But if one thing can be learned from this lack of balance between Israel and the Palestinians, is that the latter is usually left to defend itself. Today, for example, demonstrations have broken out throughout the Palestinian territories in protest of Al Asqhar’s death. Furthermore, the prisoners’ movement – over 10,000 political prisoners in Israeli jails – declared a one-day hunger strike in protest of yesterday’s events in the desert detention facility. The Palestinian Authority and all Palestinian factions have strongly condemned the assault on prisoners, calling for the protection of those behind Israeli bars.
Israel says it will open an investigation into the incident, but we all know where Israel’s “investigations” into Palestinian deaths lead: nowhere. Or in the worst case scenario, the investigation will conclude that it was primarily the Palestinians’ fault that its authorities had to use extensive force to quell the riot and additional restrictions placed on the prisoners in order to avoid any future disturbances.
This is certainly not the first time a Palestinian prisoner has died in an Israeli jail.
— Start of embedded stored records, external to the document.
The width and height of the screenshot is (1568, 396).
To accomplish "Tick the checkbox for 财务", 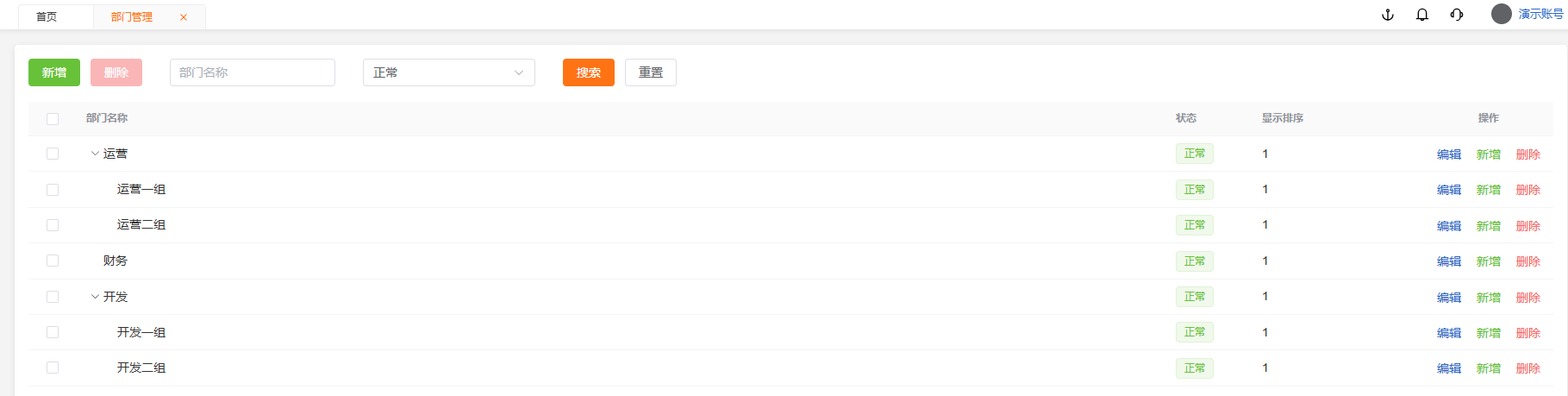I will [x=53, y=261].
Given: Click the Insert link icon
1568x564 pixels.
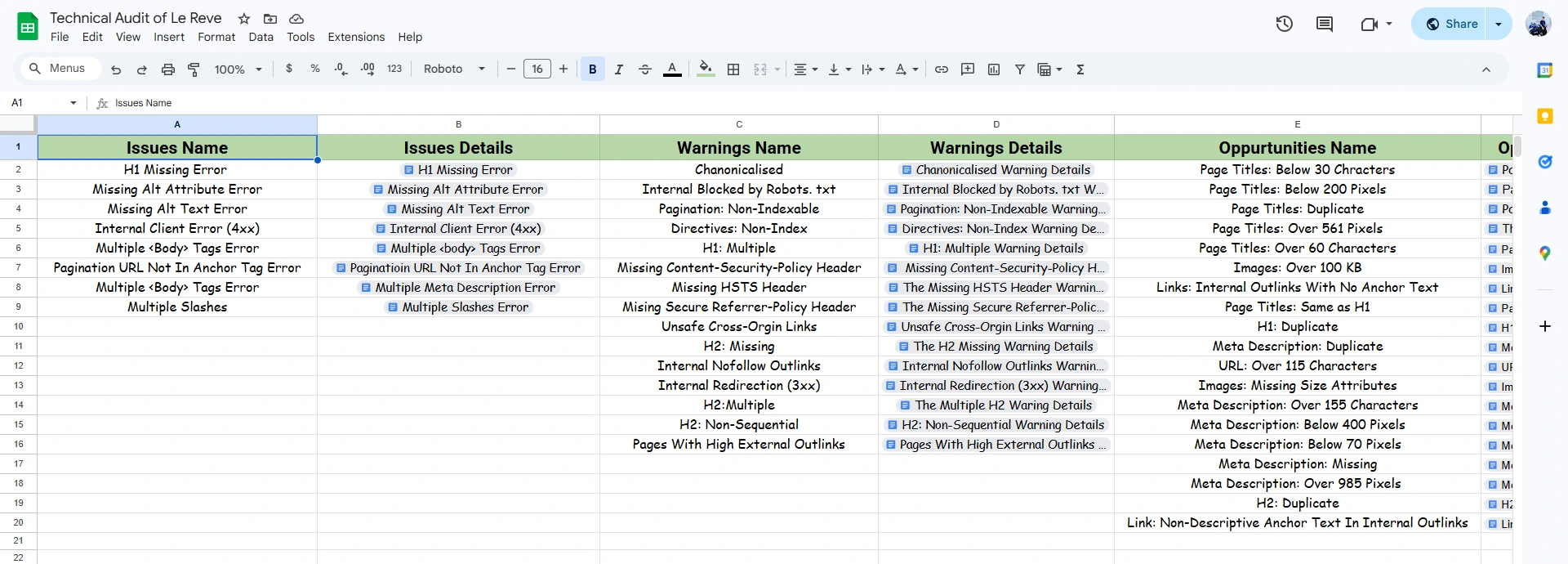Looking at the screenshot, I should (942, 69).
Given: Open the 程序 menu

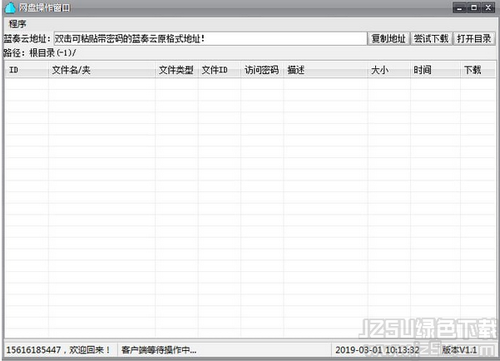Looking at the screenshot, I should (x=17, y=24).
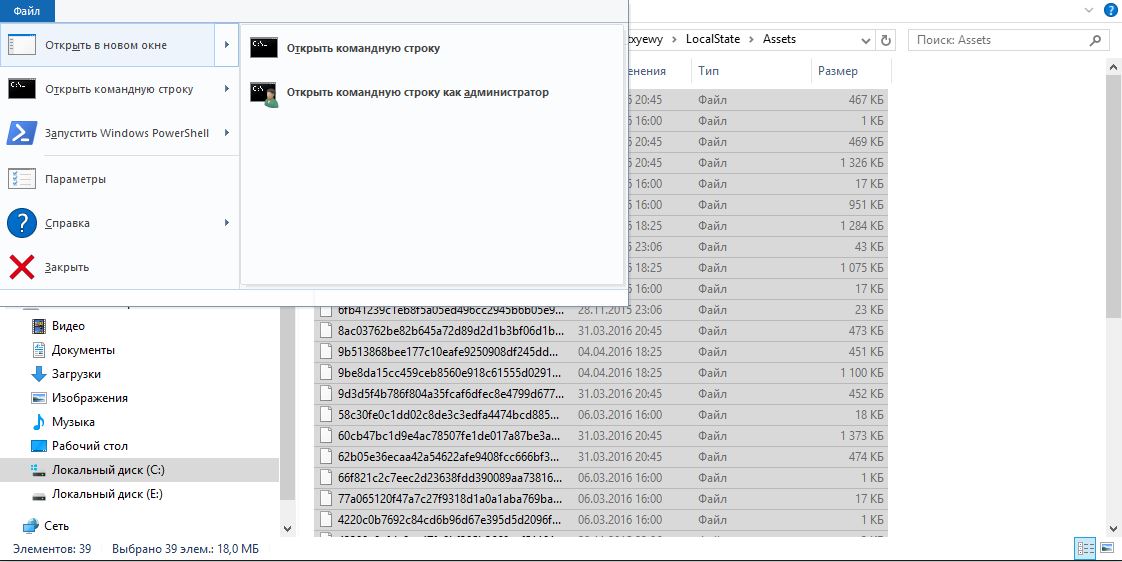
Task: Click the admin command prompt icon
Action: [264, 93]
Since the start of the Aqsa Intifada in September 2000, there have been 17 prisoner deaths, according to the Prisoners’ Club. After each death, the Palestinians rise up on anger, condemning the injustice and calling on international organizations to step in and protect the prisoners. And while organizations such as the International Committee for the Red Cross facilitate in matters such as family visits and securing clothes to the men and women behind bars, they are rendered ineffective when Israel orders a shut down. After Monday’s riots at Ketziot, Israeli prison authorities canceled all family visits to the prison.
So basically, the Palestinians, whether inside prison or not, are all at the mercy of Israel’s oppressive policies and Israel, regardless of its actions, is almost always exonerated in the eyes of the international community under the pretext of its “security” and “self-defense.”
Since the Palestinians do not have all the means to persecute Israel for their actions, this responsibility should fall on those people (or countries) of conscience who do. In the words of English philosopher Edmund Burke, “All that is necessary for the triumph of evil is that good men do nothing.”